(What the task asks) Copy everything from the line with "Task: Click Pathoanatomy" down to the end of the items, swapping "heading" for "title" and keeping all else the same. Leave the pictures out.

(Dataset excerpts)
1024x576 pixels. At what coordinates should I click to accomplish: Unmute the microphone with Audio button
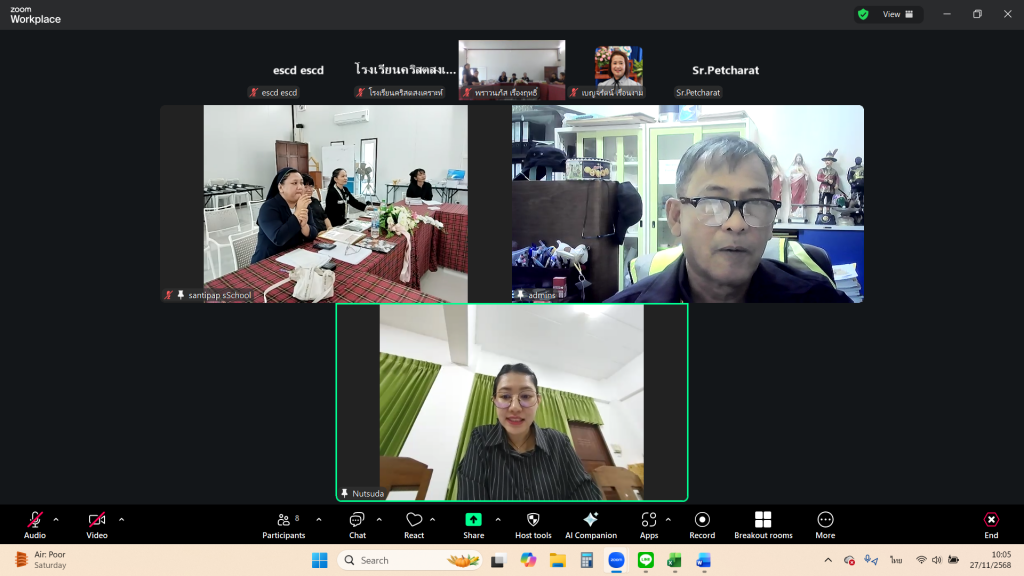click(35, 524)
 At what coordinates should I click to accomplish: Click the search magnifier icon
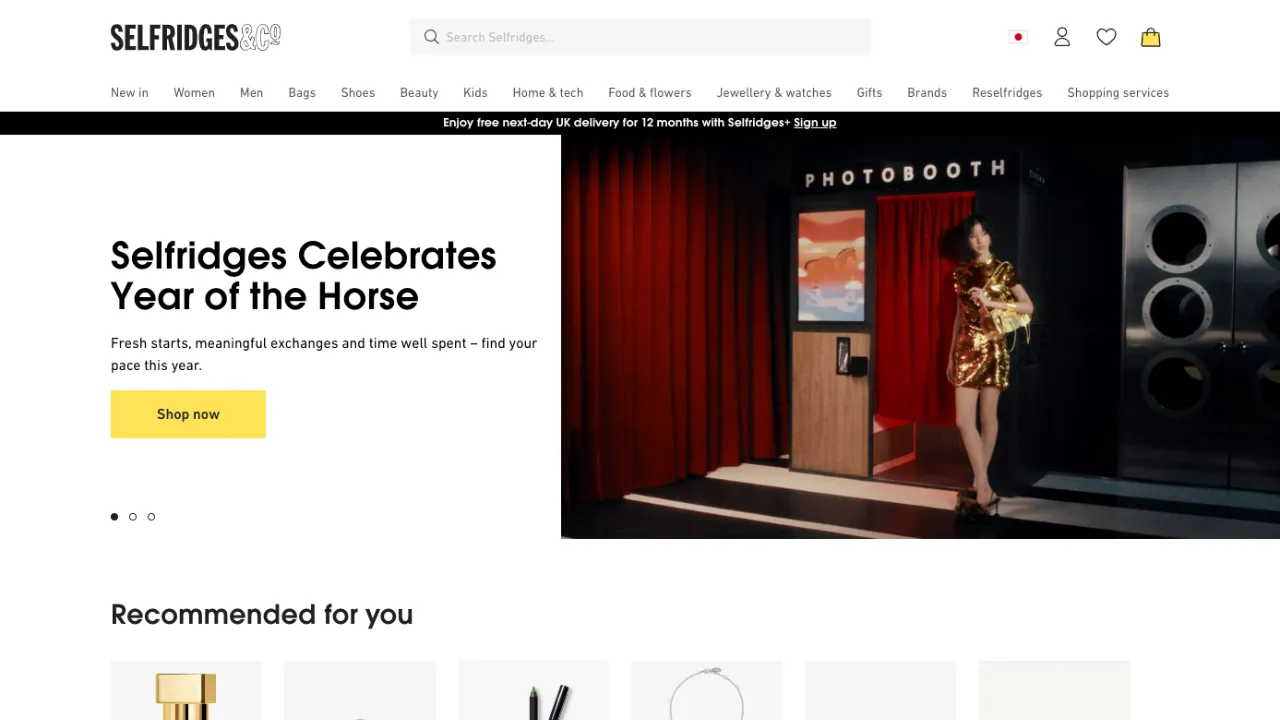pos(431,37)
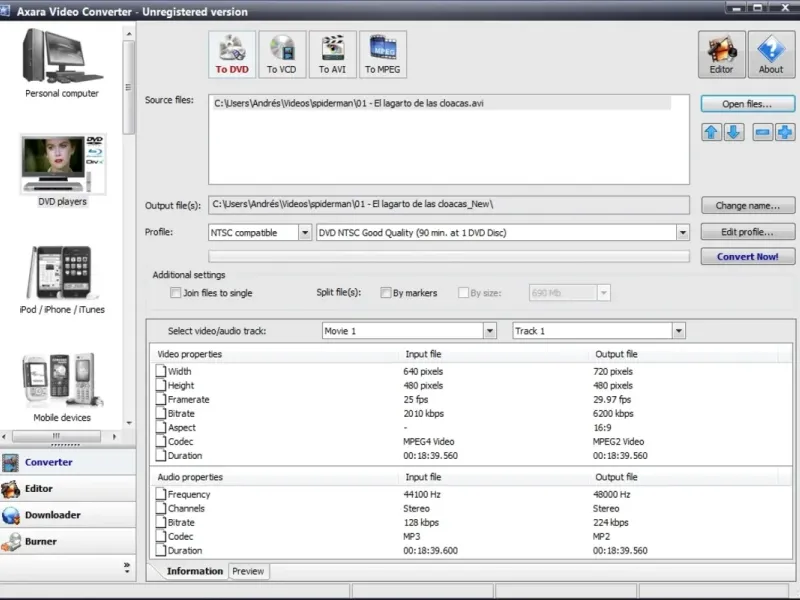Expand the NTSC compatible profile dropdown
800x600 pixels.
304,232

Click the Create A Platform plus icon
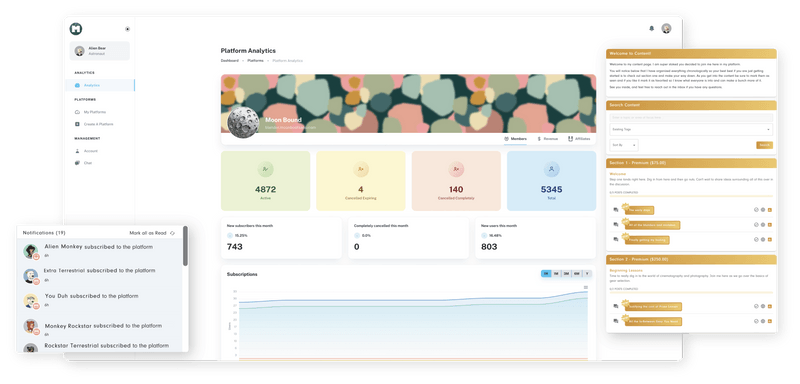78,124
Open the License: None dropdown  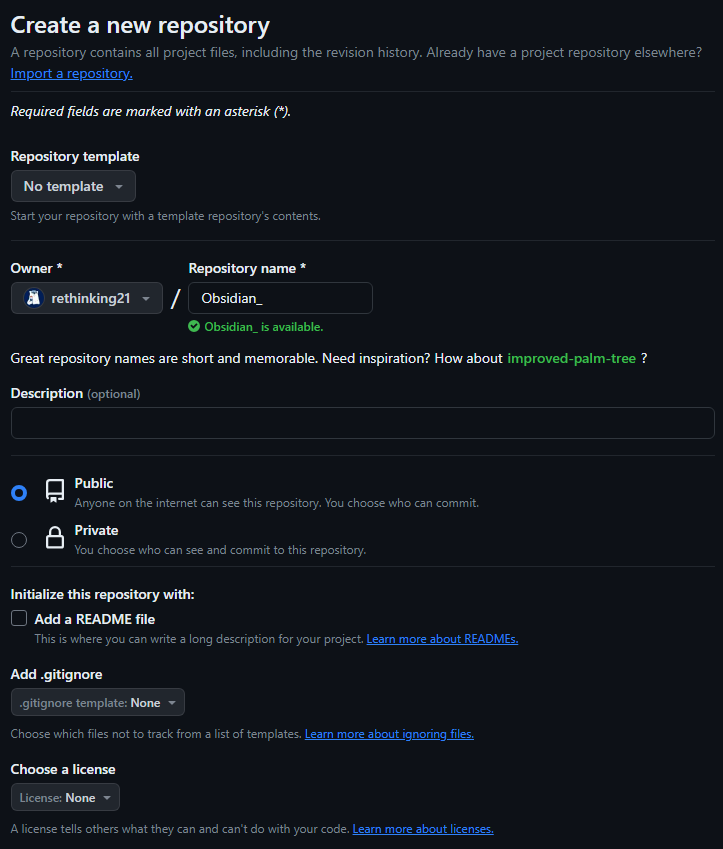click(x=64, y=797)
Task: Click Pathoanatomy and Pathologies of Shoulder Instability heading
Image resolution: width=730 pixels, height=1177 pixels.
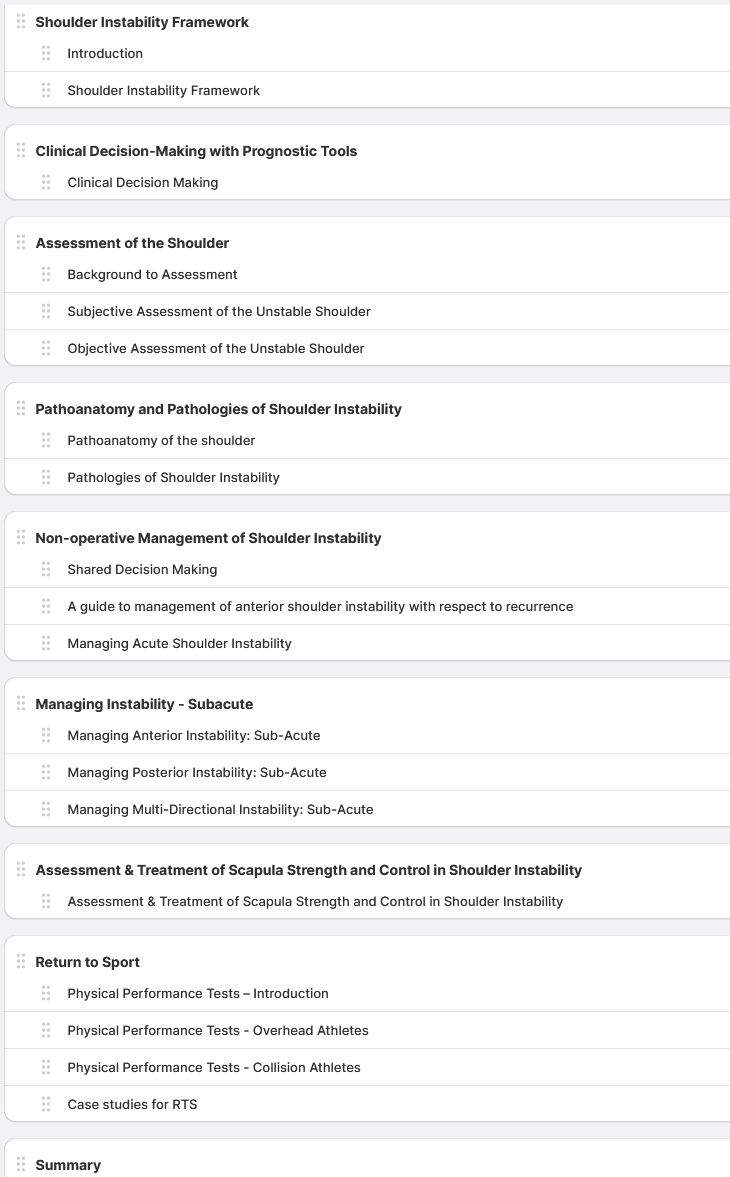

(Solution)
Task: Click Pathoanatomy and Pathologies of Shoulder Instability title
Image resolution: width=730 pixels, height=1177 pixels.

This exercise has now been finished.